----- RECORDS FOR THE TASK -----
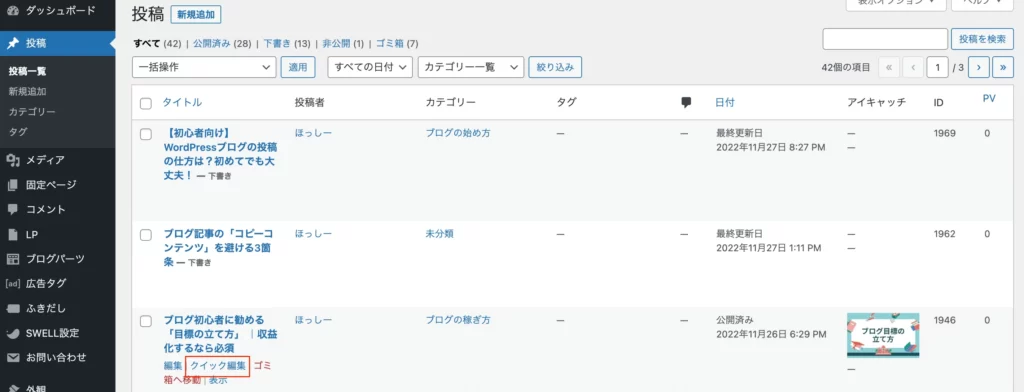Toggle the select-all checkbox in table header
-----
----- RECORDS FOR THE TASK -----
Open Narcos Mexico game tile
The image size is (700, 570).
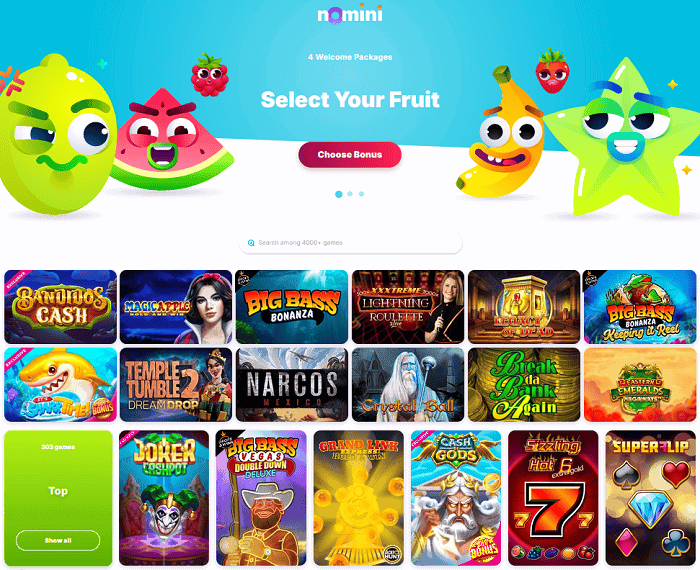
-----
----- RECORDS FOR THE TASK -----
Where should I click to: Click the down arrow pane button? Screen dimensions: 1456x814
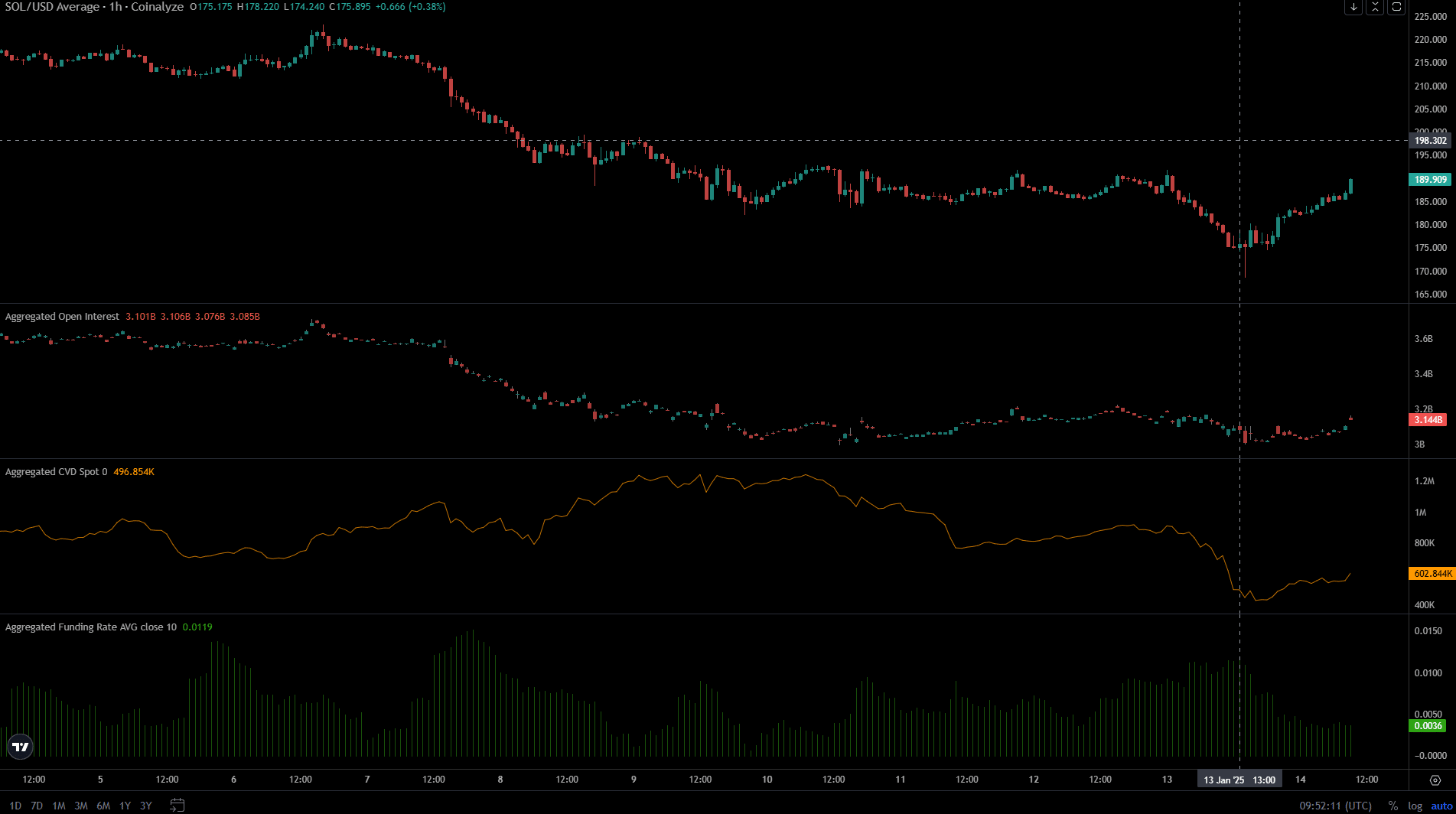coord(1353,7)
-----
• _TASK OBJECTIVE_:
After locating the line with "Open Narcos Mexico game tile" above, return that line and every later line through the one with "The image size is (700, 570).", word for word and with nothing else.

• _ANSWER SPACE_:
Open Narcos Mexico game tile
The image size is (700, 570).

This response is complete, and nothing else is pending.